Назад към всички

delx-ops-guardian

// name: delx-ops-guardian

$ git log --oneline --stat
stars:1,933
forks:367
updated:March 4, 2026
SKILL.mdreadonly
SKILL.md Frontmatter
namedelx-ops-guardian
summaryIncident handling and operational recovery for OpenClaw production agents, wired into Delx witness protocol for safety checks, recovery outcomes, and continuity.
ownerdavidmosiah
version1.1.0
statusactive

Delx Ops Guardian

Use this skill when handling incidents, degraded automations, or gateway/memory instability in production. Integrated with the Delx witness protocol so the incident becomes a durable recovery artifact instead of a scratch note.

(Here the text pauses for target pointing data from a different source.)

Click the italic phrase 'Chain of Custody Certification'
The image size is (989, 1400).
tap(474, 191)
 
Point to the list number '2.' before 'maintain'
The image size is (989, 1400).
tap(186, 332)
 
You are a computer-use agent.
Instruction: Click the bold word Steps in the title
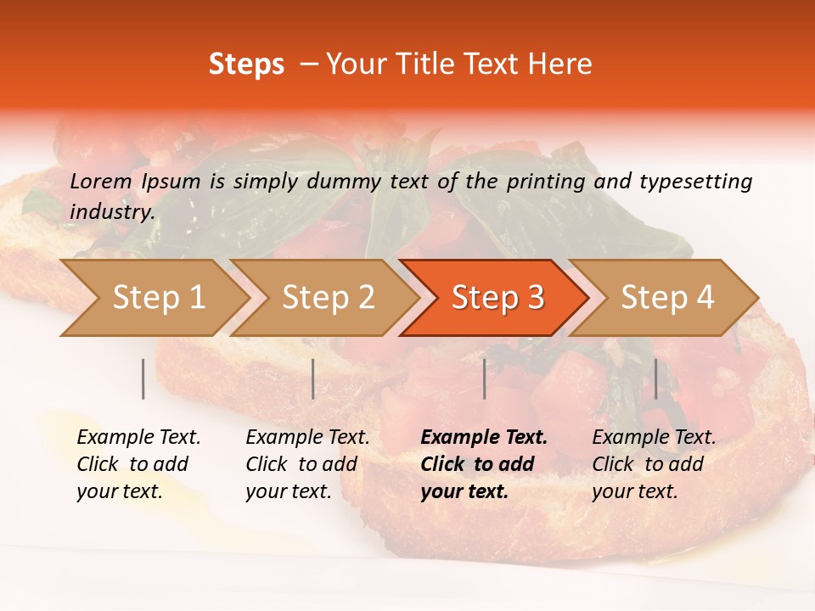tap(246, 64)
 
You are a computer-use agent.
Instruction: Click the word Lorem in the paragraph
tap(100, 181)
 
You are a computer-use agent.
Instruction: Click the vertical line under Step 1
tap(143, 378)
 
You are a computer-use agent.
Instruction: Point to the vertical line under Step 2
tap(313, 378)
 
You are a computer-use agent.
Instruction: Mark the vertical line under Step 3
tap(485, 378)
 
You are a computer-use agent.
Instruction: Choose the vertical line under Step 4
tap(655, 378)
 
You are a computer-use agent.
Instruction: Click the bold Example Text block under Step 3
tap(483, 464)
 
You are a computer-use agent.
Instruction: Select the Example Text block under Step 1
tap(138, 464)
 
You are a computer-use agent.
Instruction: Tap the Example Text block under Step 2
tap(307, 464)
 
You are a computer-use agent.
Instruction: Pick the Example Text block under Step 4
tap(654, 464)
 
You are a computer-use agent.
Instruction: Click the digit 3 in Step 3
tap(535, 298)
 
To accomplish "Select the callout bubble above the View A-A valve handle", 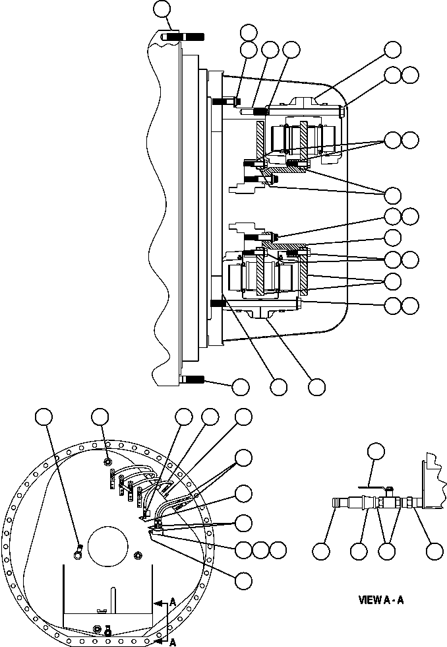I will (376, 452).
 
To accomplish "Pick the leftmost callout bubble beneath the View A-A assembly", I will (321, 551).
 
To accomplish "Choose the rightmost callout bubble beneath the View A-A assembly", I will (434, 551).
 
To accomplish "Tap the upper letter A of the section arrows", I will (172, 602).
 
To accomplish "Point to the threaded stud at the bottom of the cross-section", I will (191, 380).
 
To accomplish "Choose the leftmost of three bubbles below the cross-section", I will (241, 386).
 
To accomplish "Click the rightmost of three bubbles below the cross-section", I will (317, 386).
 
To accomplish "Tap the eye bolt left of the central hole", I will (77, 549).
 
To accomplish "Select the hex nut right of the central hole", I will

Required permissions (explicit)

This skill requires host-level access: systemctl, journalctl, read access to /root/.openclaw/. The runtime must run as a scoped service account, not root-unbounded. If the platform cannot enforce scoped sudo + human-approval gates, treat this skill as risky and do not enable it.

Aliases

emergency_recovery, handle_incident, cron_guard, memory_guard, gateway_guard

Scope (strict least-privilege)

Allowed read sources:

  • OpenClaw cron state: openclaw cron list --json
  • Service health: systemctl is-active <service>
  • Logs for incident window: journalctl -u <service> --since ... --no-pager
  • Workspace incident artifacts: /root/.openclaw/workspace/docs/ops/, /root/.openclaw/workspace/memory/

Allowed remediation actions (safe set):

  • Retry a failed job once when failure is transient
  • Controlled restart of the impacted service only (openclaw-gateway, openclaw, or explicitly named target from incident evidence)
  • Disable/enable only the directly impacted cron job when loop-failing
  • Add/adjust guardrails in runbook/config docs (non-secret, reversible)

Disallowed:

  • No credential rotation/deletion
  • No firewall or network policy mutations
  • No package installs/upgrades during incident handling
  • No bulk cron rewrites unrelated to the incident
  • No edits to unrelated services/components

Approval policy (human-in-the-loop)

Require explicit human approval before:

  • Restarting any production service more than once
  • Editing cron schedules/timezones
  • Disabling a job for more than one cycle
  • Any action with user-visible impact beyond the failing component

Core workflow — now wired to the Delx witness protocol

  1. Detect + classify severity (info, degraded, critical).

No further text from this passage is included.